### ACTIVITY 1
Reproduce the stretch of the Sunderland Point passage from "Sunderland Point" through "I was there.".
### ACTIVITY 2
From the Sunderland Point passage, list every kind of bird named in the sentence that begins "Curlew, redshanks, greenshanks".

### SUPPLIED PASSAGE
One

Sunderland Point

I stood at the edge of the bay, looking out to where cloud shadows fell onto the immeasurable sands, colouring them deep Prussian blue and red ochre. The whole saltmarsh was silent, the kind of silence that hums in the ears, and it spread over the singing blue of a frozen morning. Then a redshank materialised from a channel close by and unfurled itself skywards, casting its singular ticking call into the sky. My cover was blown and the whole marsh knew I was there.

Over the fells of Furness and further, beyond the Duddon shores, Black Combe had turned other-worldly, snow-capped, like Mount Fuji transplanted. I’d driven through the brightening of an early January morning, the lanes funnelling into a narrow single track, passing caravan sites and low-lying winter fields where flocks of goldfinches sparked out of the hedgerows. There was a sense of getting closer to the coast; the way the light shifted, paling as it fell towards a seaborne horizon.

Then a place to park by the edge of the bay and, at the road’s end, a few houses and gardens sheltered by trees. Rooks were high up in the motionless branches; feathers ruffling, wings restless. I pulled on boots and gloves, and gathered together the bits I’d need – binoculars, notebook and pen – and stuffed them into pockets before setting out to walk in extraordinary light. A pair of curlew flew up. As though choreographed, more appeared, surfacing and launching forward in sequence, out from the sea-pools and channels that threaded curving ribbons of water towards the bay, a good half-mile distant over the marsh. Arcing above me, they surged seaward, making the sky brimful with their bittersweet calls. This, of all the cadences of the natural world, fills me with the fizz of wild electricity. Oystercatchers evolved out of the distance, the flash and message of them, the sound building to a crescendo, insistent. Over the shoreline dunlin massed, flowing and peep-peeping through the breath-cold morning sky. Underneath all this, the persistent chatter of turnstones.

Constellations of birds gathered on the sea margins, waiting for the returning tide. Curlew, redshanks, greenshanks, dunlin, knot, oystercatchers and, out on the empty sands, the gulls, splashed like distant white stars. Even further, milky white galaxies of birds worked, probing the sands for food.

### SUPPLIED DATA
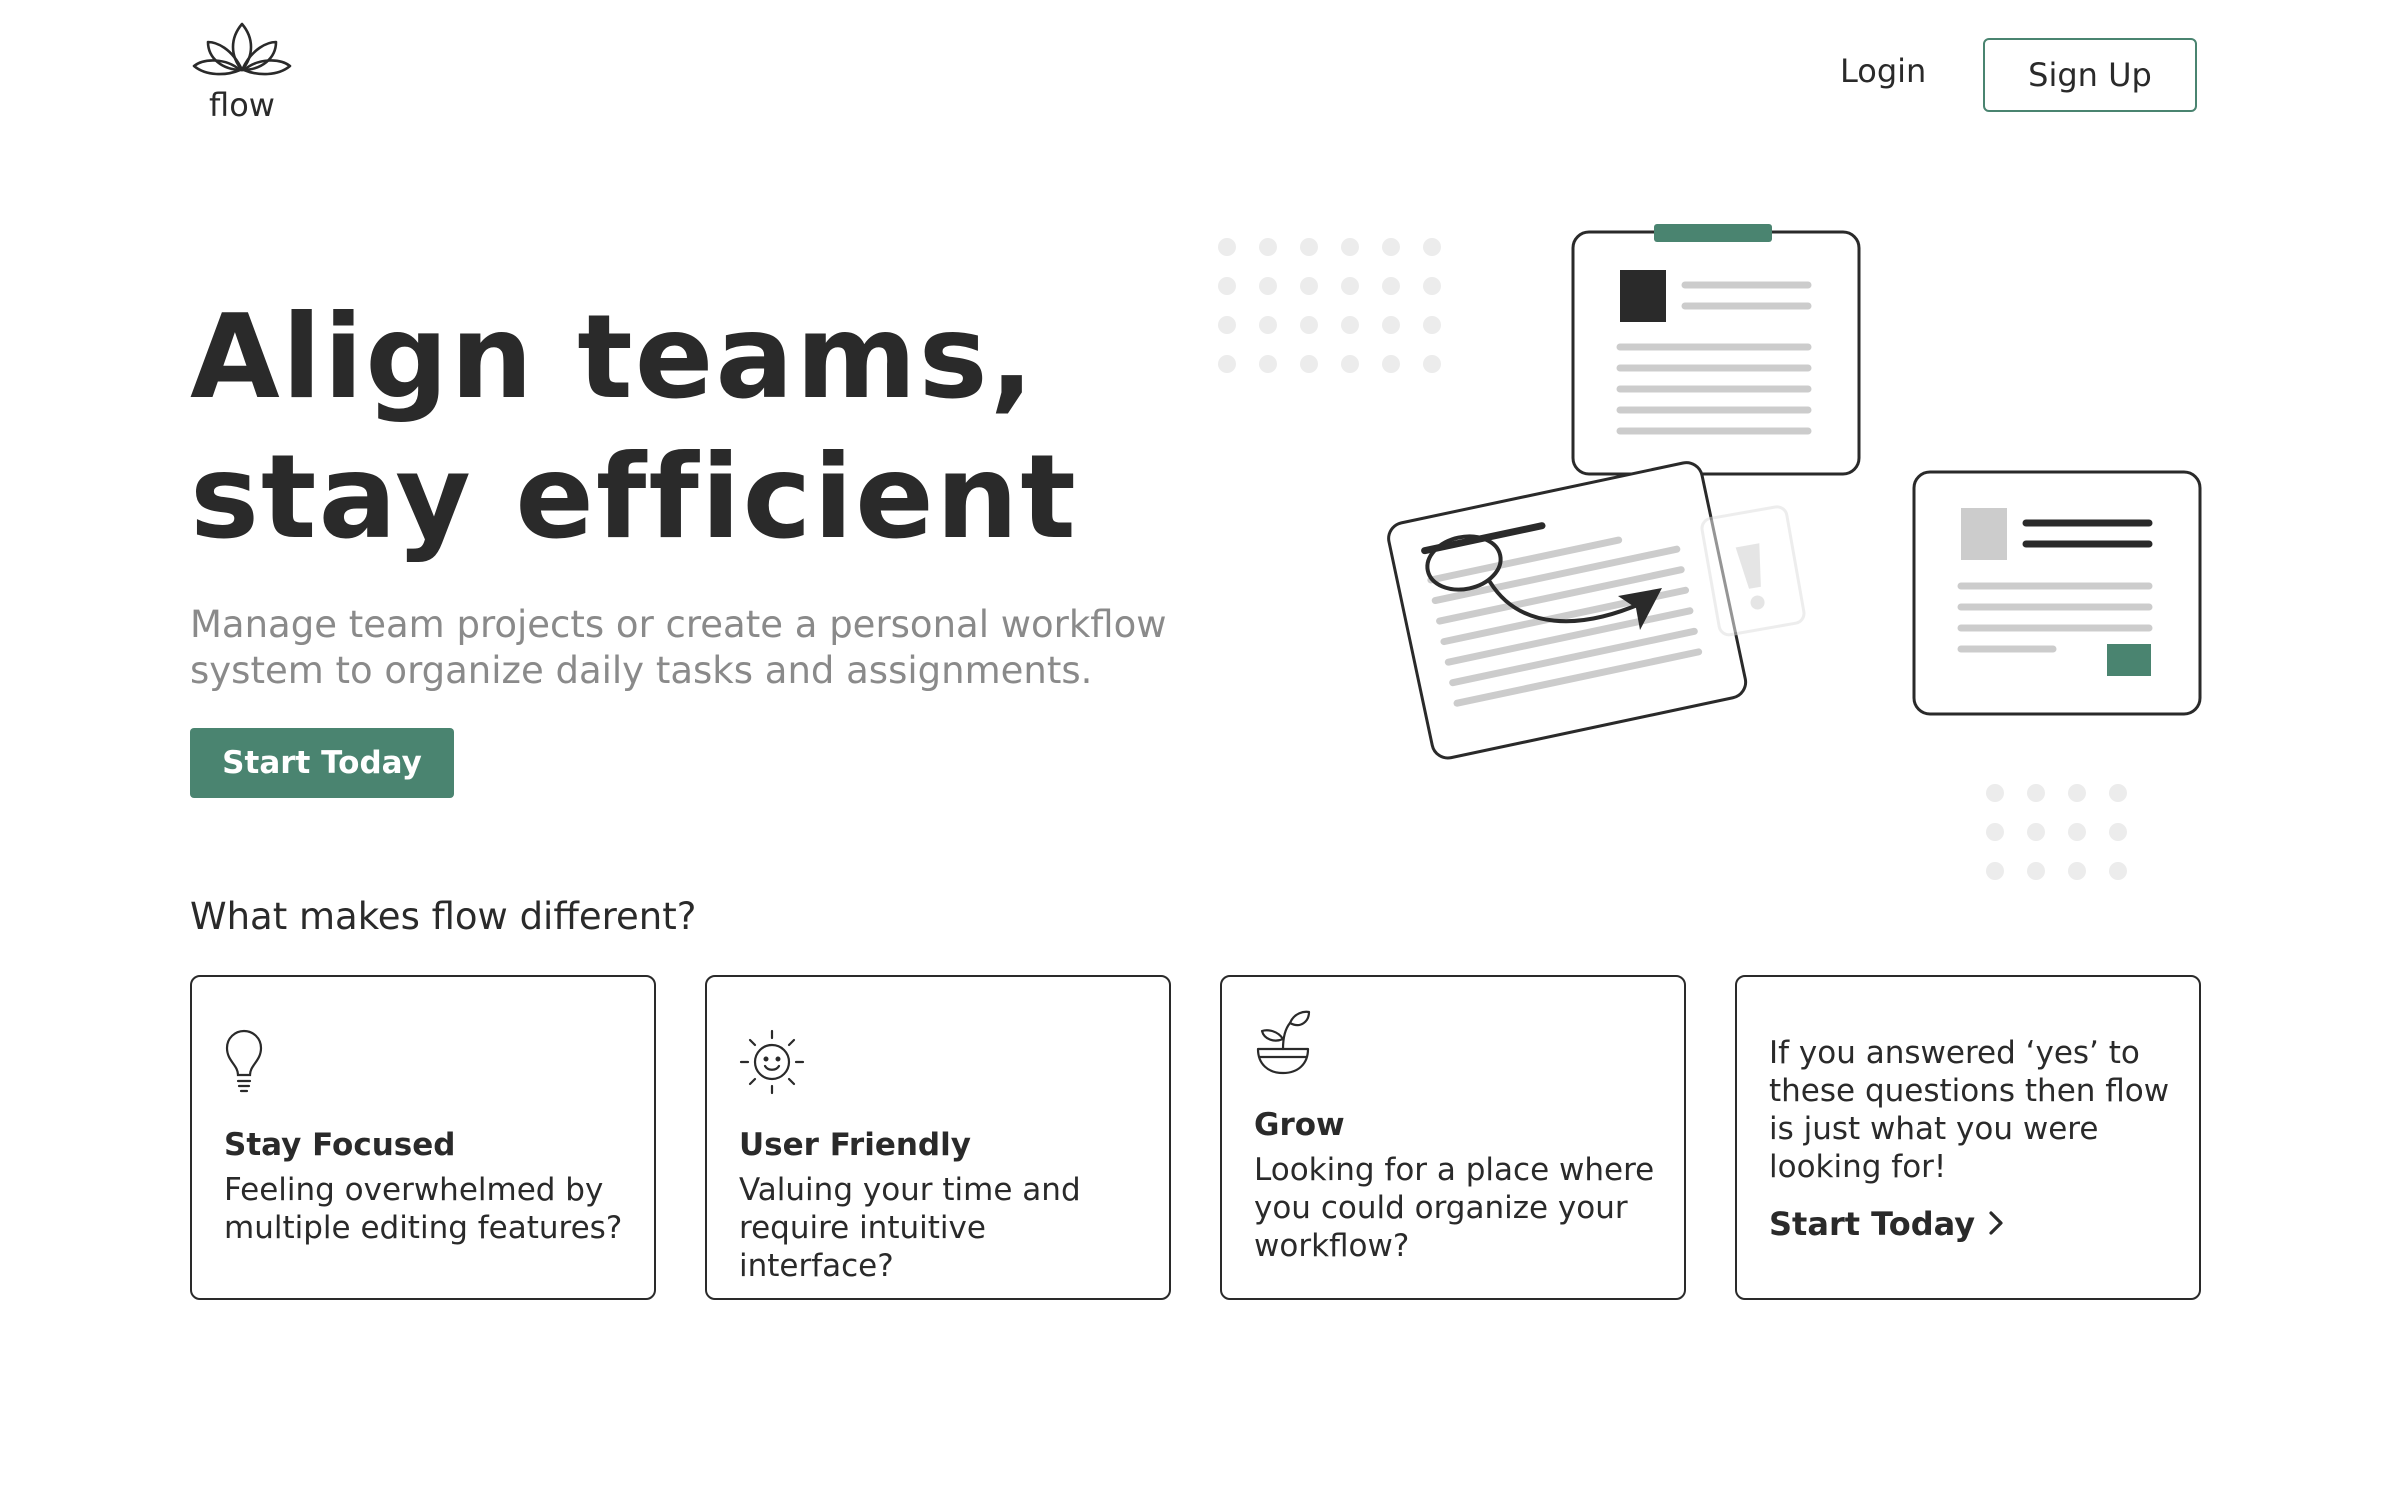 The width and height of the screenshot is (2386, 1506). What do you see at coordinates (613, 358) in the screenshot?
I see `hero-title-line-1: Align teams,` at bounding box center [613, 358].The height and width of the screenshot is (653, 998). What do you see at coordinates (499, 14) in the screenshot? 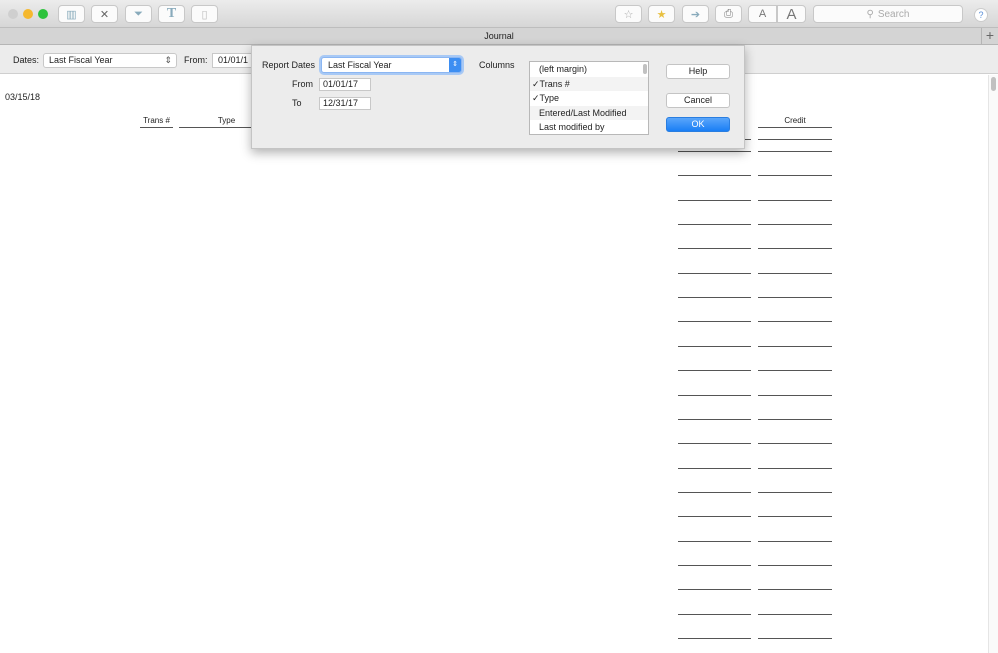
I see `toolbar: ▥ ✕ ⏷ T ▯ ☆ ★ ➔ ⎙ A A ⚲ Search ?` at bounding box center [499, 14].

### EXPECTED OUTPUT 1
Sunderland Point

I stood at the edge of the bay, looking out to where cloud shadows fell onto the immeasurable sands, colouring them deep Prussian blue and red ochre. The whole saltmarsh was silent, the kind of silence that hums in the ears, and it spread over the singing blue of a frozen morning. Then a redshank materialised from a channel close by and unfurled itself skywards, casting its singular ticking call into the sky. My cover was blown and the whole marsh knew I was there.

### EXPECTED OUTPUT 2
Curlew, redshanks, greenshanks, dunlin, knot, oystercatchers, gulls